Why Edit Ælfric Digitally?
On the one hand, Ælfric’s impact and importance is a compelling reason for creating digital editions of his works, increasing access to and knowledge of the most erudite, prolific, and influential author writing in English before Chaucer. The challenge of the materials to be edited, moreover, means that digital technology offers us the rare chance to reconstruct works that hitherto have been unknown or deemed lost. In the case of this author, however, there is a further reason why digital editions are particularly to be desired: their ability to capture texts that change over time.
Over the course of his career, Ælfric compulsively revised, supplemented, and reorganized his work. During the centuries that followed, scribes further complicated the picture by blending Ælfrician and non-Ælfrician material to create new texts. As Andy Orchard has argued regarding the homilies of Ælfric’s contemporary, Wulfstan of Worcester, such adaptation results not in a single, “authoritative” text with variants, but in a series of interrelated texts designed for different audiences at different points in time.
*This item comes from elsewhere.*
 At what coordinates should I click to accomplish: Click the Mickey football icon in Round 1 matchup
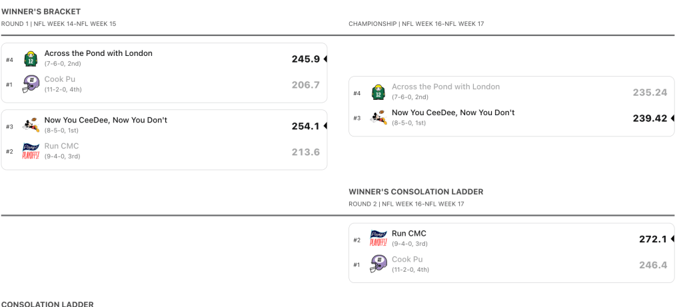coord(31,125)
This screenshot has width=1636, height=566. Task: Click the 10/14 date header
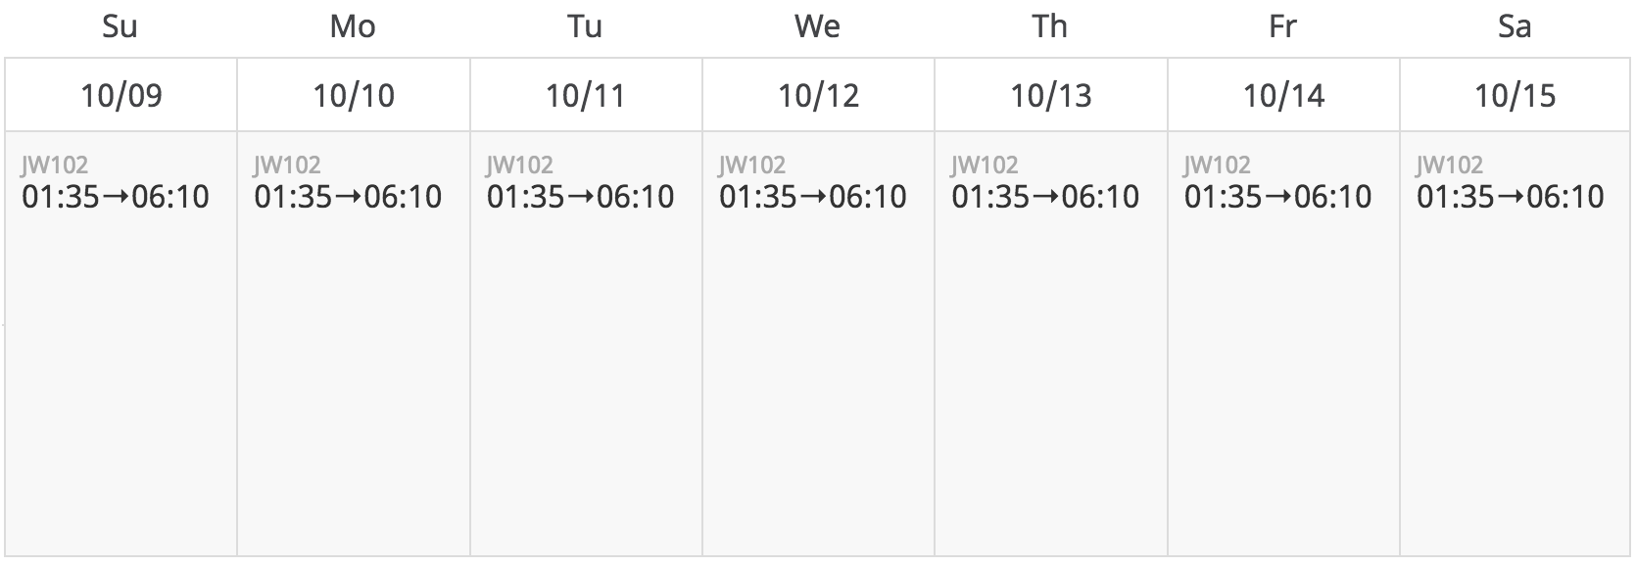(1283, 95)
Despite editors’ conscientious efforts to describe this literary development and to reproduce divergent readings in appendices and scholarly apparati, by nature a static, printed edition is hard put to capture such a fluid compositional process.
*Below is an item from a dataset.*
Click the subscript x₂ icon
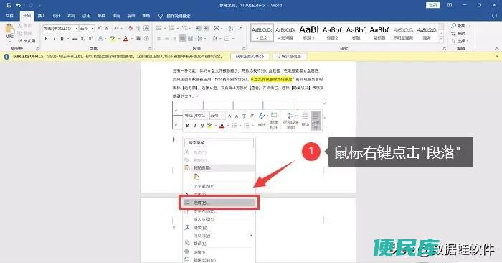Screen dimensions: 502x263 tap(82, 39)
Digital media, by contrast, employing dynamic links and customizable windows, may better enable scholars to identify changes (authorial or otherwise) to this material and to explore the significance of such changes. How do Ælfric’s early thoughts compare to his conclusions later in life? How was his material used in major cities as opposed to rural parishes? How do notes in specific manuscripts reveal active interest in Old English hundreds of years after that language was supposedly dead? The Digital Ælfric will allow us to see as never before how these texts evolved in England and abroad over the course of centuries.